WHAT YOU ARE ASKED TO DO
Write the lines of the material as a JSON list of strings, one string per line and no blank lines, starting at the line that contains "Mark the x-axis tick label 20" and continuing through the final line of the material.
## begin DATA TO USE
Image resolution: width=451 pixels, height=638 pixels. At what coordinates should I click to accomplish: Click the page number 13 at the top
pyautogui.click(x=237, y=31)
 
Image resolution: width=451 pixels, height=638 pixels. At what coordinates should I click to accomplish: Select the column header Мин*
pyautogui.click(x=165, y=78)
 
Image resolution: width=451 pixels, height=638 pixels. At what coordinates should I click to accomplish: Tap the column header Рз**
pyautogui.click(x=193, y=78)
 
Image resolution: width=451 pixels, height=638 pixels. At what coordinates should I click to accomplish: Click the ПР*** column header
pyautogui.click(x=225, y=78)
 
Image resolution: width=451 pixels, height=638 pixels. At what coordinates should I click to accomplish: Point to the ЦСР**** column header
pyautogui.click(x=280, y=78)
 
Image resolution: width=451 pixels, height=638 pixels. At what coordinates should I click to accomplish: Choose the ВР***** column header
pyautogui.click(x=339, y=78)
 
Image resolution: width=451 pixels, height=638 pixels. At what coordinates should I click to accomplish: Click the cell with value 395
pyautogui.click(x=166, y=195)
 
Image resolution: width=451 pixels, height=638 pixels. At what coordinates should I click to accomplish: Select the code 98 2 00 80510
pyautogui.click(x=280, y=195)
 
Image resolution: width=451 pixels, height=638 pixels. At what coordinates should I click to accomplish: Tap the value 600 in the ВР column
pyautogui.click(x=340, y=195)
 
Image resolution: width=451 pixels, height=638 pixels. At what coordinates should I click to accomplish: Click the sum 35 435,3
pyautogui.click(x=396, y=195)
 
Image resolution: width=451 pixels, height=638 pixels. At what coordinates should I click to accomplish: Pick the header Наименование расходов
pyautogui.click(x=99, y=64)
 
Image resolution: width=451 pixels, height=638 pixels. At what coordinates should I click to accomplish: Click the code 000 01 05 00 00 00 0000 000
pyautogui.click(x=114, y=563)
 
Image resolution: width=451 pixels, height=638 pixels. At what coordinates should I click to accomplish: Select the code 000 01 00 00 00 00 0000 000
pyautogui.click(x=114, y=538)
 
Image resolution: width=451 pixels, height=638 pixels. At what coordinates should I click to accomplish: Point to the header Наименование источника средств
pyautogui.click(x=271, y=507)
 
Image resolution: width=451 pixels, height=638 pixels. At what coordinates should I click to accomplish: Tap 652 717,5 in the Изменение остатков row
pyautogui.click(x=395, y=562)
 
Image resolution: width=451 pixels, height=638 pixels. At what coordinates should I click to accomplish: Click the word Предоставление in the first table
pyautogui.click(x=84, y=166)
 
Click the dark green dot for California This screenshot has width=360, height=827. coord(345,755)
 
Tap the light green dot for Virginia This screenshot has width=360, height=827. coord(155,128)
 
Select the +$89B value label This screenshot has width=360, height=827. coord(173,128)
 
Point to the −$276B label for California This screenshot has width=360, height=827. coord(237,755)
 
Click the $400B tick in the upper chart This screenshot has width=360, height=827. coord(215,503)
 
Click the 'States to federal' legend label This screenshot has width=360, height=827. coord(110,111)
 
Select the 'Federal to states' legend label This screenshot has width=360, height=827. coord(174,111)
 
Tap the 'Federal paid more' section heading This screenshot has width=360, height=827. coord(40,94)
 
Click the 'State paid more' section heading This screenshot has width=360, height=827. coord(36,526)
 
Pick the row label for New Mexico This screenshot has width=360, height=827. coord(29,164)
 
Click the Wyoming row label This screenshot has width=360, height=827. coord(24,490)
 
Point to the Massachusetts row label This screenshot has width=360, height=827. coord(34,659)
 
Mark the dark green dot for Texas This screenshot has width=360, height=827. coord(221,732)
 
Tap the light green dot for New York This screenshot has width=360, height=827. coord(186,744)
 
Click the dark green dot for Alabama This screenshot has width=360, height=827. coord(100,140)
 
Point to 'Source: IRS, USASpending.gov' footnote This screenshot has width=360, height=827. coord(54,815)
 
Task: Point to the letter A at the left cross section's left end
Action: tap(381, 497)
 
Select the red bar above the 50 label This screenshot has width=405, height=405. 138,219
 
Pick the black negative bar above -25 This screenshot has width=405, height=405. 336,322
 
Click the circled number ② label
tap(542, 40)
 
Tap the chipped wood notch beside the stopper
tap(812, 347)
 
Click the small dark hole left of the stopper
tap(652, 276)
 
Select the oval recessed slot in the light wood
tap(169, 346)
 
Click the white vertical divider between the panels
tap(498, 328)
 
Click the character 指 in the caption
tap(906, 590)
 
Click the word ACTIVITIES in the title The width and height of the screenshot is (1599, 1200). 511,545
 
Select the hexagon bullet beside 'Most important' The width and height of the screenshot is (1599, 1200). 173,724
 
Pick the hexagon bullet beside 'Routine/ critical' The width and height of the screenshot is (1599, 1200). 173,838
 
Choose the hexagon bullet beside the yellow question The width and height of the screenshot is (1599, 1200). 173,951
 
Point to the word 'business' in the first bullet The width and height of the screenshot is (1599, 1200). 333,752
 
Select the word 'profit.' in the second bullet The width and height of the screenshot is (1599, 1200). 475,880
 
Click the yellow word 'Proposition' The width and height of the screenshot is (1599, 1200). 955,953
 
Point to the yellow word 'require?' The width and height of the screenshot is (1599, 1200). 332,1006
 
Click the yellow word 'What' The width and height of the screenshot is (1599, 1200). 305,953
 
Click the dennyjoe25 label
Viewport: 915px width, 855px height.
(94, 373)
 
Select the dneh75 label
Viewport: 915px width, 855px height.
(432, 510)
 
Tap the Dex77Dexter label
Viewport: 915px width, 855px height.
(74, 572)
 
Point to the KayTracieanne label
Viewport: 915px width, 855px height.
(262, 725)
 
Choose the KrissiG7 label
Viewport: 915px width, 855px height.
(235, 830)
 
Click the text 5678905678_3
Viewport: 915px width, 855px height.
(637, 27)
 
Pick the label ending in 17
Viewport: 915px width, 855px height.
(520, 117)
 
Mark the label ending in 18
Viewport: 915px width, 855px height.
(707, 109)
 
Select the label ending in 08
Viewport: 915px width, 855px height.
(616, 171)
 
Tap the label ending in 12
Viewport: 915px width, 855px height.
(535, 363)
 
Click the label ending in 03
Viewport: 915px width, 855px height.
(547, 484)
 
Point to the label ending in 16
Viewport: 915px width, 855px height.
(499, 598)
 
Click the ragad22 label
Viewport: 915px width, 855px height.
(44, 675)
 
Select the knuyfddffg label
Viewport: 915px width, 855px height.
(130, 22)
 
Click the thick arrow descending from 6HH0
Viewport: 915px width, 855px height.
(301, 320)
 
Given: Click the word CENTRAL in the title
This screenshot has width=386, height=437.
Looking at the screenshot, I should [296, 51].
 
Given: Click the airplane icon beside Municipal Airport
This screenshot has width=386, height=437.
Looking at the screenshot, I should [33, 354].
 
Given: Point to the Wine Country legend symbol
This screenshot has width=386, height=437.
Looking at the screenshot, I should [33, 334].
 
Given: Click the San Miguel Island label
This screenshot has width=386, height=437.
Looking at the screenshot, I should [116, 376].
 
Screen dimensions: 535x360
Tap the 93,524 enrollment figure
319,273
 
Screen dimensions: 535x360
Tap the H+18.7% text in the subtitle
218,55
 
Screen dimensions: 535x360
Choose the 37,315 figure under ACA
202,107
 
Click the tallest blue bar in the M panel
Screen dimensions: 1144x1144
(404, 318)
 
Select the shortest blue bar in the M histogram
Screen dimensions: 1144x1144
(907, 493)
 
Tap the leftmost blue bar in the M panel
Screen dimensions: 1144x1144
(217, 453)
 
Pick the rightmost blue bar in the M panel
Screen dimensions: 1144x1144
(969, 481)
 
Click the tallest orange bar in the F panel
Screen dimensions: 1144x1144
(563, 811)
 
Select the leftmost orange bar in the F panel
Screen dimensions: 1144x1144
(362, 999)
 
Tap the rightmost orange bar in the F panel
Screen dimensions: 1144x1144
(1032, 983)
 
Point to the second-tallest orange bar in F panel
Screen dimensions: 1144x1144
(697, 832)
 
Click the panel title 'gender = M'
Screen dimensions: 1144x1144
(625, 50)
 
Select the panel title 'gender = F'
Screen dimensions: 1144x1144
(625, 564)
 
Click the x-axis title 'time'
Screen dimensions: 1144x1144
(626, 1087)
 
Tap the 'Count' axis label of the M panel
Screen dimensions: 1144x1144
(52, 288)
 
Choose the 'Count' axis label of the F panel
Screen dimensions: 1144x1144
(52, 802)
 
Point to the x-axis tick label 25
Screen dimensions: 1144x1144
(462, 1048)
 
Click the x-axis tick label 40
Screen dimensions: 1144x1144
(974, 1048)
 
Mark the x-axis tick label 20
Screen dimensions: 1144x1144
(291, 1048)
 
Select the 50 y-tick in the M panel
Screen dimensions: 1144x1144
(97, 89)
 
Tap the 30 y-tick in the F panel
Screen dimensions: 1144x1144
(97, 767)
## end DATA TO USE
SOLUTION
[
  "Mark the x-axis tick label 20",
  "Screen dimensions: 1144x1144",
  "(291, 1048)",
  "Select the 50 y-tick in the M panel",
  "Screen dimensions: 1144x1144",
  "(97, 89)",
  "Tap the 30 y-tick in the F panel",
  "Screen dimensions: 1144x1144",
  "(97, 767)"
]